On 10/1/06, daniwo59@aol.com daniwo59@aol.com wrote:
There is a tension between accuracy and openness. Citizendium and Everything2 are two extreme answers to that tension. If, however, we are to maintain both, we must address the tension when it occurs. We must come up with creative solutions. And that is something that involves more than just the English Wikipedia.
I do agree. I think we have to come to a shared understanding (which includes our readers) that wikis are open workspaces, and we need to define clear processes by which content can gradually (!) reach the state of being a verified, reliable encyclopedia article, textbook, or whatever. Porchesia is merely a good, fairly value-neutral example of a general problem.
If the article about Porchesia had told me, as a reader, in no uncertain terms that the content has undergone no verification whatsoever and could be complete bollocks, whereas the article about, say, Albert Einstein, has undergone verification for sources, comprehensiveness, neutrality, and so on, then I would be much more comfortable with the current model.

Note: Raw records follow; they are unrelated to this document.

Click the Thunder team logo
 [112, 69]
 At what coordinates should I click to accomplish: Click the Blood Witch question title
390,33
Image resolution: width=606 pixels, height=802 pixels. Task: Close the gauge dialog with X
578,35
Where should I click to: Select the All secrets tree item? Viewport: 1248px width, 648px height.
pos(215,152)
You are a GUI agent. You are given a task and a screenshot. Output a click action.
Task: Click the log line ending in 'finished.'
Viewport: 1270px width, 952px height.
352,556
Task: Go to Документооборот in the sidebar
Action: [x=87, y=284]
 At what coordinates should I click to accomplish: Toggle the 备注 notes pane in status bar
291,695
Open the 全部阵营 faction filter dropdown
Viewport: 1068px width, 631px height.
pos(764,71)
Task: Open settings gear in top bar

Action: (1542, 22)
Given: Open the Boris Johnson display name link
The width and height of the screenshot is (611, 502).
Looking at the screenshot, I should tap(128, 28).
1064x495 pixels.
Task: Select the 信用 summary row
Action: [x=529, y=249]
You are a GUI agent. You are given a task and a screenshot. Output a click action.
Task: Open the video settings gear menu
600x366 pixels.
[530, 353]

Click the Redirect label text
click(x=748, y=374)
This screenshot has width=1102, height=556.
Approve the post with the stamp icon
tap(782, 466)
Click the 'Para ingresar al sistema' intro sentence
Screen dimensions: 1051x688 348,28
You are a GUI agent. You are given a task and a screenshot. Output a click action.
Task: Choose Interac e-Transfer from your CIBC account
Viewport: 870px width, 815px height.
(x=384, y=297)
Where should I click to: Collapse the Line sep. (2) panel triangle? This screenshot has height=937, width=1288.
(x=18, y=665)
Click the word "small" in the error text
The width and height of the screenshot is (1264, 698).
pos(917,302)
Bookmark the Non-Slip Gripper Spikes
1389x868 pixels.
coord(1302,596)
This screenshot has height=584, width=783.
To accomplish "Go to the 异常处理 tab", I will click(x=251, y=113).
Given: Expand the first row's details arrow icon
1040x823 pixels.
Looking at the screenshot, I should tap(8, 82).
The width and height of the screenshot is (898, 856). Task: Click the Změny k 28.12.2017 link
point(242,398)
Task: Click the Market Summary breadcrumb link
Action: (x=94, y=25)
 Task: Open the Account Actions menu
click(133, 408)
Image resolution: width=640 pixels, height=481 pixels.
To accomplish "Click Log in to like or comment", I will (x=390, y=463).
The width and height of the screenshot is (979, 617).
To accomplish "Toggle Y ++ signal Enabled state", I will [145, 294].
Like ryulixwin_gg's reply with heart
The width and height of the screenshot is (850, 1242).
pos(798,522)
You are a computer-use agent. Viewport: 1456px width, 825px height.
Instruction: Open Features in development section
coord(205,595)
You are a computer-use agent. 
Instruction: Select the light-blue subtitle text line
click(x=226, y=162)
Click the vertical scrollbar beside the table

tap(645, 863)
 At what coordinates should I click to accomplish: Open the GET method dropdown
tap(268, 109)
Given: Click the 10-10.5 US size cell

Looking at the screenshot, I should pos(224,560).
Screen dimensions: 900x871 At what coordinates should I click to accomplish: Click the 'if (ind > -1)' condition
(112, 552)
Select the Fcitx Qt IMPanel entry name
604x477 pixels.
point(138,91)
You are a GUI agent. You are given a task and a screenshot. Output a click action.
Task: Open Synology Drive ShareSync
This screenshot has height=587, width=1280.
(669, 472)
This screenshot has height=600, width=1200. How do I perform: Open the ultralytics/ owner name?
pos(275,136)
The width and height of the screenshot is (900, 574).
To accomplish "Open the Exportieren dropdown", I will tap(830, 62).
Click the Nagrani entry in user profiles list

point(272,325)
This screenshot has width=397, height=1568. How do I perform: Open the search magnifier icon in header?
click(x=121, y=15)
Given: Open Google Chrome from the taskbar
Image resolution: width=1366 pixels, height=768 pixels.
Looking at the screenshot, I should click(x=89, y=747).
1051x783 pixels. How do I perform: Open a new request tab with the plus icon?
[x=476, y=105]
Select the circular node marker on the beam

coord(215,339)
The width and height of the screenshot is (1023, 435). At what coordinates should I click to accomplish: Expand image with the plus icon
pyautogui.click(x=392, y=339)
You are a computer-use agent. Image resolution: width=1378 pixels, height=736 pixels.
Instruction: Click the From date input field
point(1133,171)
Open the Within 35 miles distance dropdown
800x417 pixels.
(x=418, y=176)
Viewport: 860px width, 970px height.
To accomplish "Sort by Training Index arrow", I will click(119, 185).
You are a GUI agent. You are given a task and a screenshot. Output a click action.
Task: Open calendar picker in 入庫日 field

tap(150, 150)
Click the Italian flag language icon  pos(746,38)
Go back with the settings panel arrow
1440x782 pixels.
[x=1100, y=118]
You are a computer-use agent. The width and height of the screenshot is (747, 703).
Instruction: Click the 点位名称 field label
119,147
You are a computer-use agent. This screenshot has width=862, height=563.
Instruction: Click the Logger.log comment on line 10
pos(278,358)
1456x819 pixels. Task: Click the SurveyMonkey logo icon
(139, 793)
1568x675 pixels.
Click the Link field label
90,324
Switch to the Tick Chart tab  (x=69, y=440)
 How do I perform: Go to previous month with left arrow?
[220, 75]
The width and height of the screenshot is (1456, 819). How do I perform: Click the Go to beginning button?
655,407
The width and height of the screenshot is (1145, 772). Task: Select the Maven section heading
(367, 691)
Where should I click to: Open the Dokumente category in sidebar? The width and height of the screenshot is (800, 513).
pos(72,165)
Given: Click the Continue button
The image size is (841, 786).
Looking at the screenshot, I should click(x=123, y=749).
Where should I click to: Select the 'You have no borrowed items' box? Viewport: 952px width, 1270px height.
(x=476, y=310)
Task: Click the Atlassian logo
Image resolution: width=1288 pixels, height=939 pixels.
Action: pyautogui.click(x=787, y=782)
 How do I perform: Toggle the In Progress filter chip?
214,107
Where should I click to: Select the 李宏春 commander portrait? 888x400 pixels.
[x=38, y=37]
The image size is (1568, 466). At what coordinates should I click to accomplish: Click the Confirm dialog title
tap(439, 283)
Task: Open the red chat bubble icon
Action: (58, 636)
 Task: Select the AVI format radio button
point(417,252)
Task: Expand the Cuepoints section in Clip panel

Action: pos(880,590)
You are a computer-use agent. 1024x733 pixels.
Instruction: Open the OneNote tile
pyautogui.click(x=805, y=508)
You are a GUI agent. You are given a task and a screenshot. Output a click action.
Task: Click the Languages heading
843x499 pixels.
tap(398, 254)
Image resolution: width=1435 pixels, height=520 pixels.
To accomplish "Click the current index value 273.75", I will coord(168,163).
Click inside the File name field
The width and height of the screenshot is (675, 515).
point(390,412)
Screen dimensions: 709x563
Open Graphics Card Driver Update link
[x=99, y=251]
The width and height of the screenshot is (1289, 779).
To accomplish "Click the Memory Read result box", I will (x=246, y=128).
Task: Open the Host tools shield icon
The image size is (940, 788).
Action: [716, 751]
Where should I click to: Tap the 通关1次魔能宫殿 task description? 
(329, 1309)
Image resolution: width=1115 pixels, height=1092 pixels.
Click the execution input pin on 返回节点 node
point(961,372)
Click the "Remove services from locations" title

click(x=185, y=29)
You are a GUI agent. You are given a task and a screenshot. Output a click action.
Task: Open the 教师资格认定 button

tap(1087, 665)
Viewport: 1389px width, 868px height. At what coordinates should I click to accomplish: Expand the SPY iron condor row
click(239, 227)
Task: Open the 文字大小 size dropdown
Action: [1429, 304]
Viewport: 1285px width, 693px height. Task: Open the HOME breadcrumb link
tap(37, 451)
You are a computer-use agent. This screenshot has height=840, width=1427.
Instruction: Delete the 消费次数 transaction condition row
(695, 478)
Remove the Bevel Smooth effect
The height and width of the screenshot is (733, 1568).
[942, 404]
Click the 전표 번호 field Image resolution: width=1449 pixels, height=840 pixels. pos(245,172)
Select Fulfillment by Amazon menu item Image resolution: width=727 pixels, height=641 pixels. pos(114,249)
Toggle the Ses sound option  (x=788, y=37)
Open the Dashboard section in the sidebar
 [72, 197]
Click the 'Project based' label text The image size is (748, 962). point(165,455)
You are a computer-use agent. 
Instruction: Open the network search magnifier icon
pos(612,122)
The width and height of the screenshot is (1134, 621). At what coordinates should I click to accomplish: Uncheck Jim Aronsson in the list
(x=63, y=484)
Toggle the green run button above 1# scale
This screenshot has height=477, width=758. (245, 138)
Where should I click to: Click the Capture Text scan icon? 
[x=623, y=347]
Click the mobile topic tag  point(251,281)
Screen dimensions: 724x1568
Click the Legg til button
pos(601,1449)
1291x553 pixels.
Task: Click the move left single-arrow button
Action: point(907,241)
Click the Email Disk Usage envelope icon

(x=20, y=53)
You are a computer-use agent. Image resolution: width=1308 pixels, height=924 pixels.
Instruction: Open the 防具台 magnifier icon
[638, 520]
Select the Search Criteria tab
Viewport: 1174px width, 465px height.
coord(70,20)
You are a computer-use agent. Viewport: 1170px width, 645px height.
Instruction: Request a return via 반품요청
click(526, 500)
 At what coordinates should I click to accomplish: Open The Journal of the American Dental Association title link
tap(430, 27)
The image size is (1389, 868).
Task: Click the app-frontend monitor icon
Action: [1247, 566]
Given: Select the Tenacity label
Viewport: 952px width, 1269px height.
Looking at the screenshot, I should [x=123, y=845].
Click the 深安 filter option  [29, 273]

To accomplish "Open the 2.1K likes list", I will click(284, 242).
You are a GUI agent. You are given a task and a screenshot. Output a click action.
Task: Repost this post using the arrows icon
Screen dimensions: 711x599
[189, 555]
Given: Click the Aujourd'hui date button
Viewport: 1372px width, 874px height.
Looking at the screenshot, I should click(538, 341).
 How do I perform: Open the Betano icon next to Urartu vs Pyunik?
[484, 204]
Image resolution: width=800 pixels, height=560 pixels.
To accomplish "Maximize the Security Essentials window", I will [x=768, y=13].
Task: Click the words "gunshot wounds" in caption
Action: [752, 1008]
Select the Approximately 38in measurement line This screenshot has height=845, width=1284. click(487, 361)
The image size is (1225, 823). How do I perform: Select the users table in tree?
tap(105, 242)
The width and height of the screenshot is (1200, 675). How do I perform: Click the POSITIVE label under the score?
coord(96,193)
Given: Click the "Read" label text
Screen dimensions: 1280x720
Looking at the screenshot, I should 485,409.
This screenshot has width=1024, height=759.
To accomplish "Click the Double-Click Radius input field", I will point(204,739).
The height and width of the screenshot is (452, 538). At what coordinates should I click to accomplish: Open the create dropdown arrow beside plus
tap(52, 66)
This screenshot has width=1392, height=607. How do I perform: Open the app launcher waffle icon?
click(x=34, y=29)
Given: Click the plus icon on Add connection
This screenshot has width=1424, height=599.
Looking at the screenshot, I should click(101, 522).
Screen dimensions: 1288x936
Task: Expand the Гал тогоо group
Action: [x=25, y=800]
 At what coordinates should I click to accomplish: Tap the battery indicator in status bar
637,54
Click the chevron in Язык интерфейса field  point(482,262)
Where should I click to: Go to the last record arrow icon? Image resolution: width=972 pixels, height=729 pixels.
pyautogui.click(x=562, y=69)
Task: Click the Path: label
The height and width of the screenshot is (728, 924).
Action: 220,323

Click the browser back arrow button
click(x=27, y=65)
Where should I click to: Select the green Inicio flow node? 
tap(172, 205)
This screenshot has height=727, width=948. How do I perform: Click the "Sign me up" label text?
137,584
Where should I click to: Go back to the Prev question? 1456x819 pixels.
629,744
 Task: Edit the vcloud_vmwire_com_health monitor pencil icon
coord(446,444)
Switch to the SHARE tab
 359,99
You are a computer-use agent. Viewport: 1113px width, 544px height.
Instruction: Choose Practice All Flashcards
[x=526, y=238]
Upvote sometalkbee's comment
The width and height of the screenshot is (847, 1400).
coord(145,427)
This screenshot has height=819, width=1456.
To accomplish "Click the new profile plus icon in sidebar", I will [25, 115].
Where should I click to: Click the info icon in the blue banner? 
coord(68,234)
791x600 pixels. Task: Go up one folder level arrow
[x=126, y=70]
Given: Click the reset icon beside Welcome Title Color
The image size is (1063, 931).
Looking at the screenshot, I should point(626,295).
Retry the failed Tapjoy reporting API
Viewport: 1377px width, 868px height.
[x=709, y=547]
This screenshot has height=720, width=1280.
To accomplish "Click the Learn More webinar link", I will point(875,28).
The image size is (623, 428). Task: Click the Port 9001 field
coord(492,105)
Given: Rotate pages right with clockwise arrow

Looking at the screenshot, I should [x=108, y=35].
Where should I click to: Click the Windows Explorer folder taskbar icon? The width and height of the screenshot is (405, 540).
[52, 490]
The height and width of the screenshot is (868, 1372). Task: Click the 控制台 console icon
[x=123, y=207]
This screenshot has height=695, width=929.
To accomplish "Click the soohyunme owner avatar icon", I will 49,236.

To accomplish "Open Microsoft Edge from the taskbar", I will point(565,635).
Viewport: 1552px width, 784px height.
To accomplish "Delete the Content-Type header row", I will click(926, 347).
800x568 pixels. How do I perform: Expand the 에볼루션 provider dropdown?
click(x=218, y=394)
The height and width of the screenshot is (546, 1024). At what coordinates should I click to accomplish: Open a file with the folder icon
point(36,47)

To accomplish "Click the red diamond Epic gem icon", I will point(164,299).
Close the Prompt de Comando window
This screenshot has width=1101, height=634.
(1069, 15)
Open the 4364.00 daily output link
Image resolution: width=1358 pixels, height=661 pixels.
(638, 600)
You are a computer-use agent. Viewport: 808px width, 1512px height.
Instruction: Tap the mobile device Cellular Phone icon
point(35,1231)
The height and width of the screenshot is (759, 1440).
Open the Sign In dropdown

The fact is that, with the exception of a very small number of articles, we put rubbish on the same level as elaborate work that has continued for several months, and that is a disservice both to our readers and to our community.
Whether we are talking about companies or fictitious islands, I do not believe "block, nuke, and salt the Earth more aggressively!" is the answer. That's partially because blocking is a very, very flawed tool (it's very easy to circumvent), and "hard" security measures in a fundamentally open environment tend to only inspire people to find clever ways to circumvent them and to make themselves even more of a PITA than they already are. Of course we should block individuals where appropriate, but I'm not convinced that increasing the amount of blocking and nuking is going to help us much right now.
I do believe "identify, label and improve more systematically!" is the way to go. In this process, we need to not only have a "gold standard" of articles which we strive for, but should also make the entire process of article review more transparent and participatory. We may not have a "featured revision" for each article, but at least we should have a "best known available" one, and make it clear what exactly has and has not been done.
As is typical in such cases, the article on Porchesia was copyedited before it was discovered to be a hoax. That someone chose to copyedit it should not be held against them; it's perfectly fine that people work in the areas where they are strong. Some people love fixing typos or adding category metadata, no matter how many quality initiatives we launch. However, that it was _only_ copyedited and not fact-checked could have been made clear to the reader.
For some further thoughts on this, see: http://meta.wikimedia.org/wiki/User:Eloquence/WikiQA
I believe that the problem of developing a collaborative, scalable, functional quality annotation model for wikis is as complex as all the work that we've done so far. Nor is this problem limited to certain areas, like companies or living people. It's just that inaccurate articles, vandalism and hoaxes hurt us more in some areas than in others.
This problem is not going to be solved by writing a couple of software features. It needs a long term, ongoing collaboration of interested developers and Wikimedians. And you are absolutely correct that this is not an en.wp issue, but a Foundation issue. I will have a discussion about this with members of the Technical Team once the very important and pressing need of single login is finally resolved.